GENERAL MOTORS is set to become one of Thailand's top 10 largest exporters next year, with revenues of US$550 million (Bt22 billion) from the shipment of its Safira minivans to all parts of the world, said William Botwick president of GM's operation in Thailand.

GM's production facility in Rayong, which has only been in operation since May, will turn out 8,000 to 8,500 Safiras this year. But once additional shifts are introduced next year to increase production capacity, GM is aiming to produce 50,000 to 55,000 Safira units a year, Botwick said.

About 500 new workers will be employed at the plant, bringing the total workforce to 1,200, he added.

The plant at Rayong is designed to produce 130,000 cars a year when operating at full capacity to meet future demand, he said.

IBM is currently Thailand's largest exporter with annual hard disk drive exports worth approximately Bt50 billion.

Most of the seven-seat Safiras made here will be shipped to Europe, Singapore, the Philippines, Indonesia and Chile.

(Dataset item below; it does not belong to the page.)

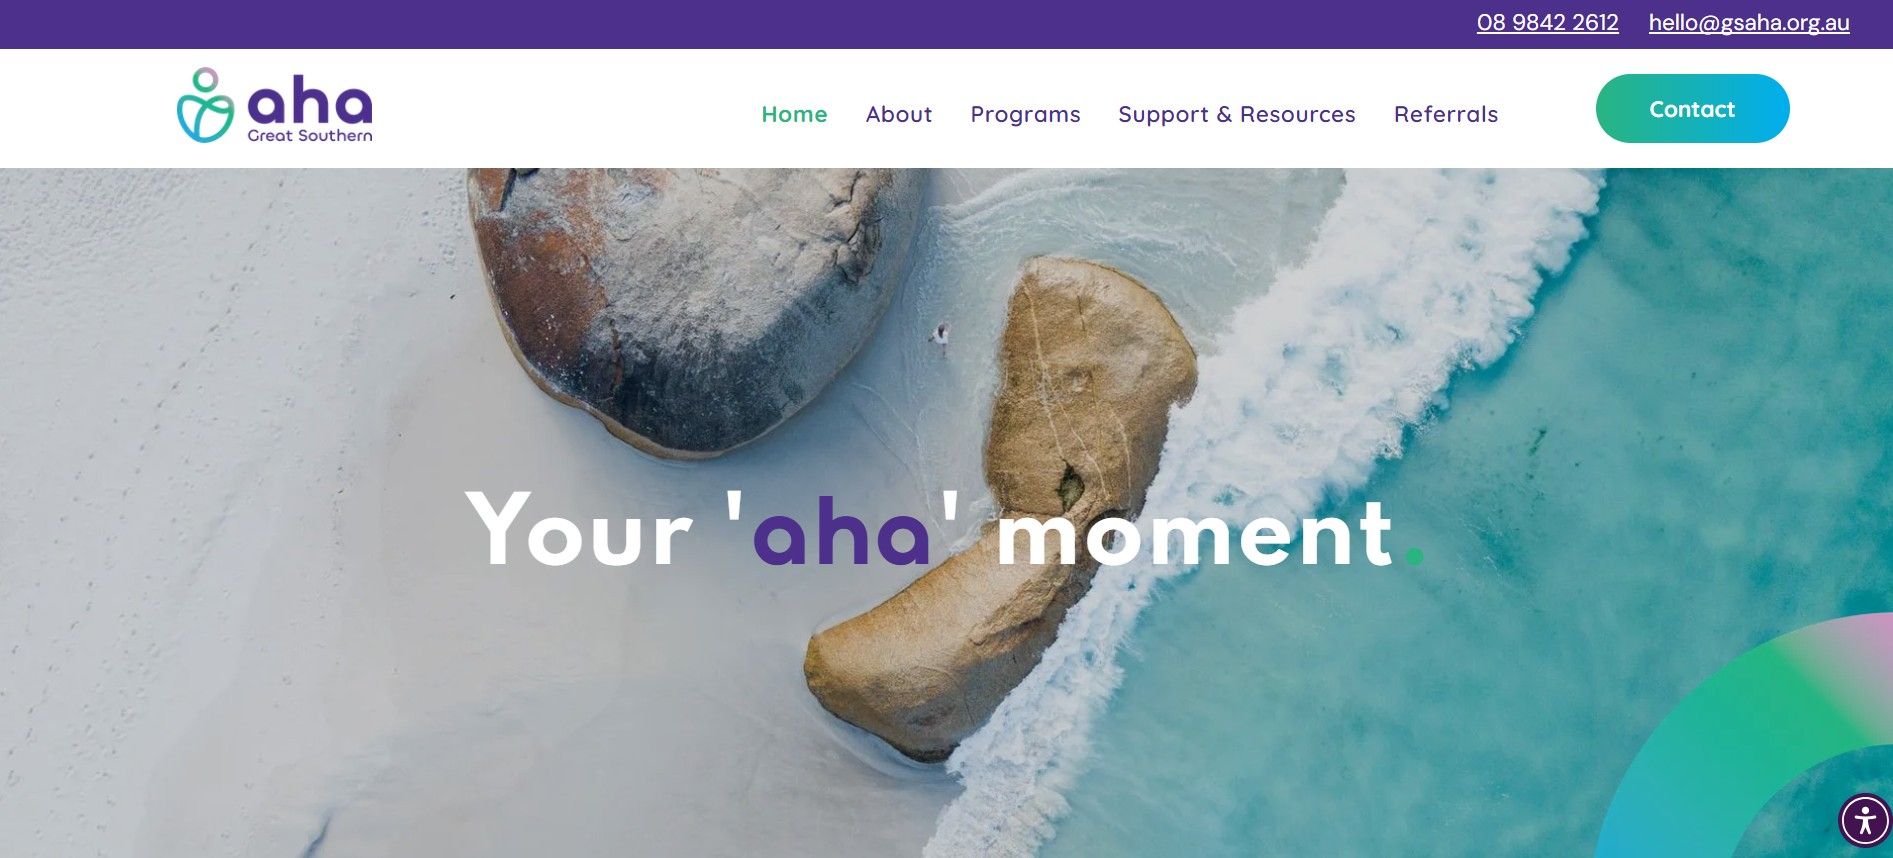
Task: Go to the Home menu item
Action: pos(794,114)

The $500-million plant located on the Eastern Seaboard was initially designed to become the company's export hub for the region. But due to the economic crisis in Asia, GM has shifted its export focus to European markets.

Apart from the company's Eisenach plant in Germany, it is the only other GM plant in the world making the Safira.

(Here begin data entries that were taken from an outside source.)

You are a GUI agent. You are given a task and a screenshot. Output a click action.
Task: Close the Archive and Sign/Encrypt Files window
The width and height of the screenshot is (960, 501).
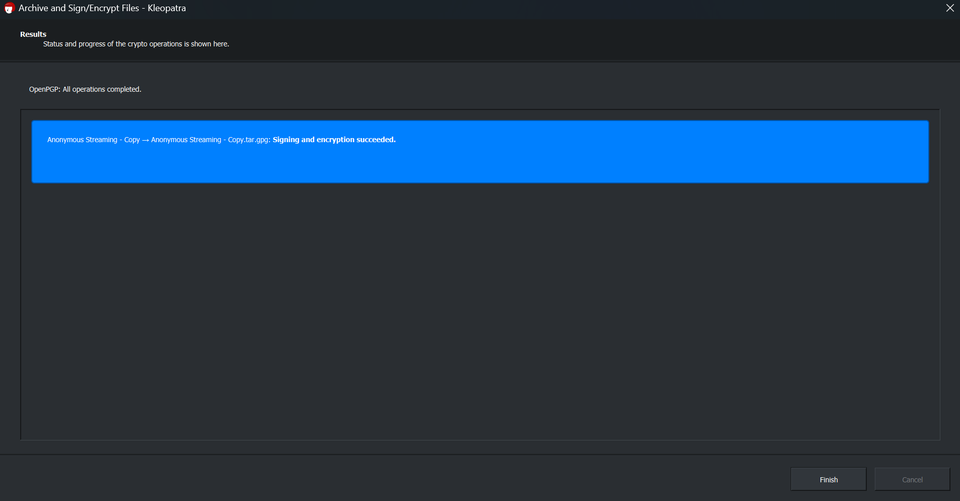click(x=949, y=8)
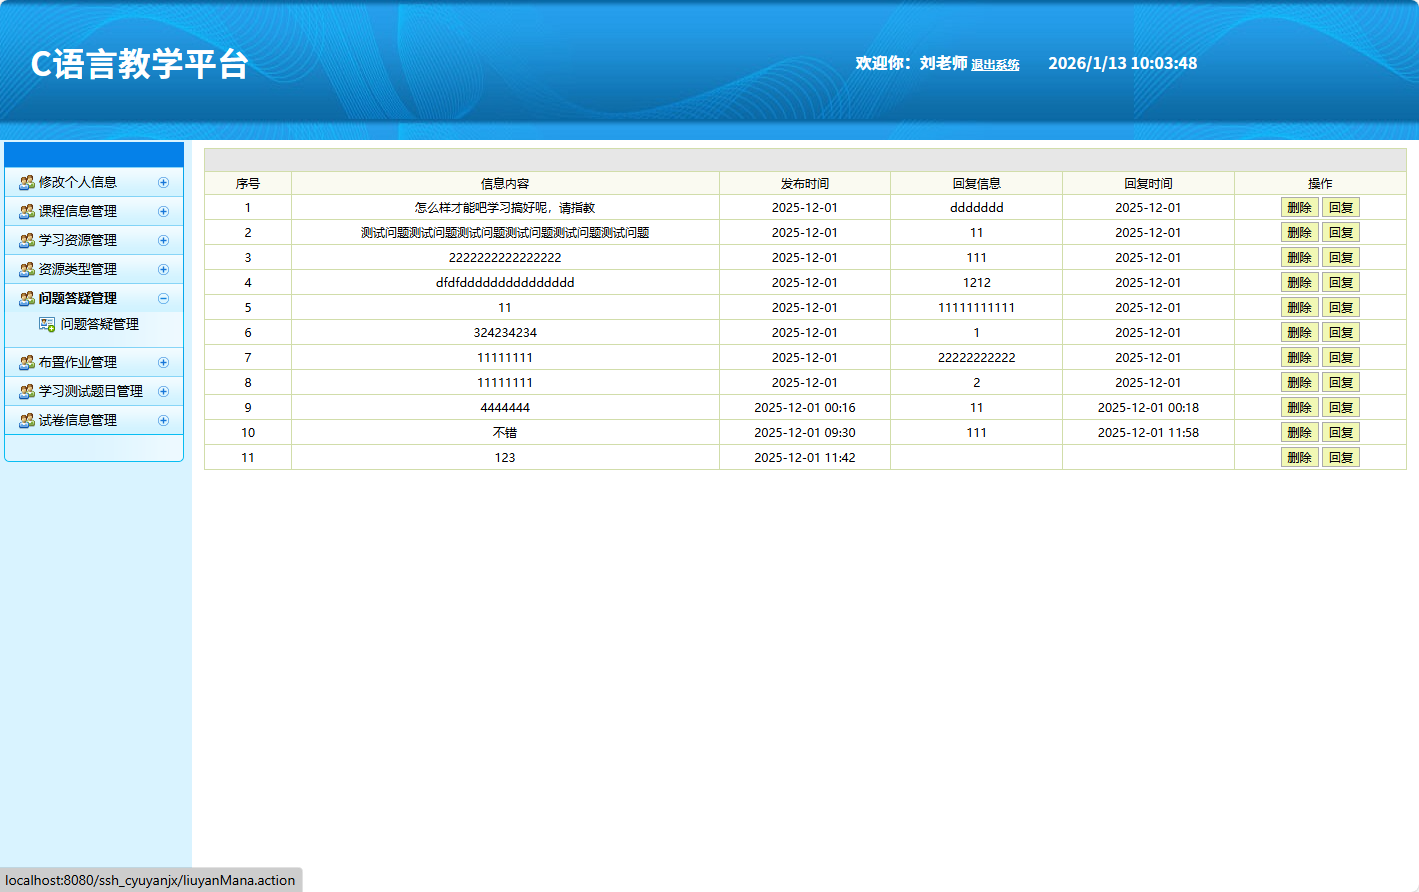Viewport: 1419px width, 892px height.
Task: Click the 退出系统 logout link
Action: 995,65
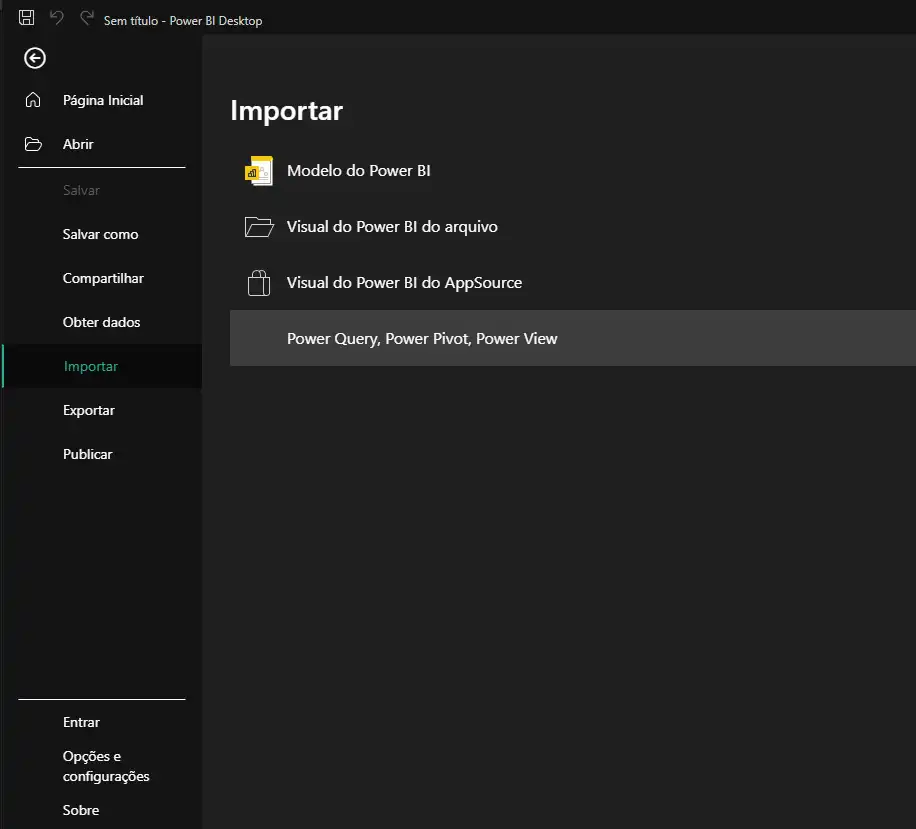Go back using the circled arrow
Viewport: 916px width, 829px height.
(x=35, y=59)
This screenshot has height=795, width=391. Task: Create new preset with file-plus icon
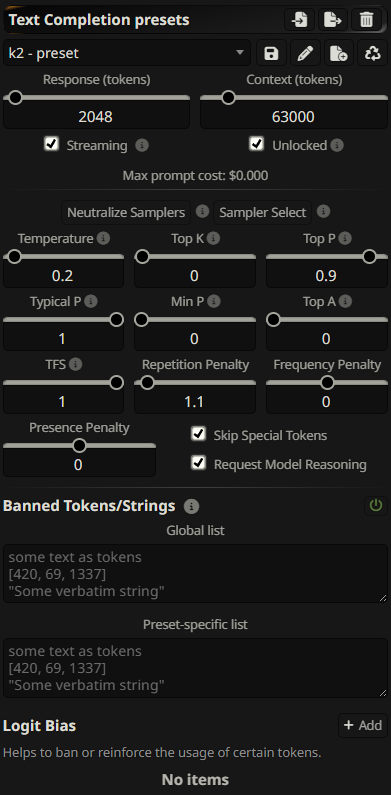pyautogui.click(x=339, y=53)
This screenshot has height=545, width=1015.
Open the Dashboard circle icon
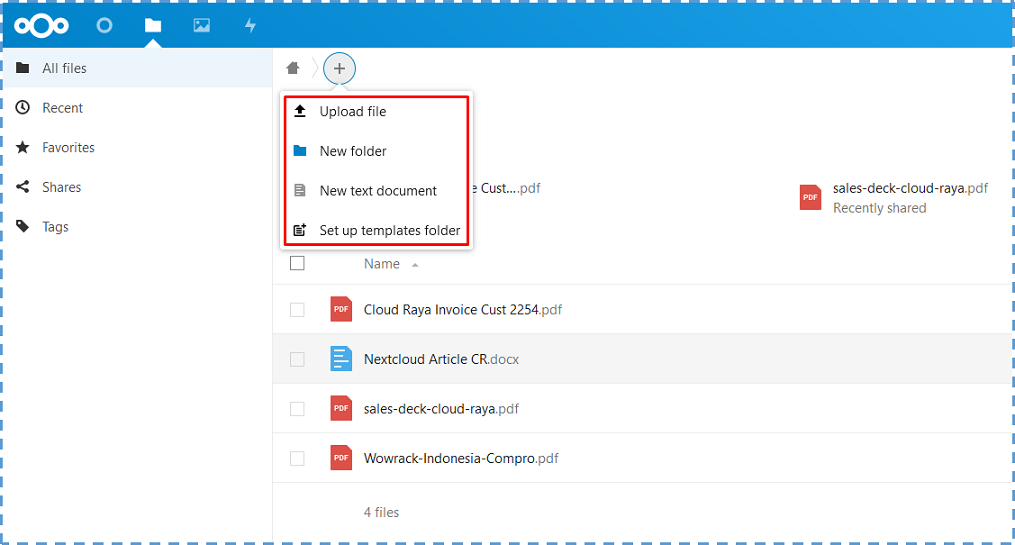click(104, 25)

"The Germans may not like to hear this but the quality of Safiras produced at the Thai plant is better," said Botwick.

He said that despite the high shipment costs to Europe, he expects GM to make good profits from Safiras produced here.

"What I can say is that it is good business for GM [running a manufacturing plant in Thailand to supply Europe]".

GM, Ford, DaimlerChrysler and BMW have all established a presence in Thailand to take advantage of the relatively large local market and liberal government policies that supports the auto industry.

Thailand has been dubbed the "Detroit of Asia".

Botwick said GM is going ahead with its plans in Thailand despite predictions that the market may experience a slowdown and Malaysia's decision to postpone implementing tariff cuts under the Asean Free Trade Agreement (Afta) to protect its local auto industry.

"We don't have to rely on the Asean market for a few years because of the high demand from Europe," he said.

Although it was GM who successfully lobbied the Thai government to scrap its 54 per cent local content requirement for auto assembly. The GM plant here is using 38 per cent local content by value. And Botwick said this will be increased to 42 per cent next year.

He said domestic sales are higher than predicted thanks to some unique features on the Safira, which has a Bt1.1million price tag. He added that GM has boosted local sales from 700 to 1,200 to 1,300 units.

Botwick said that GM is considering low-volume production of a second model at the Thai plant intended just for the local market. However, the plan will depend on the market situation next year.

He said that after the upcoming elections, he expects the new government to maintain Thailand's good track record of stable auto industry policies and remain committed to Afta.

"We do not expect dramatic changes in policy," he added.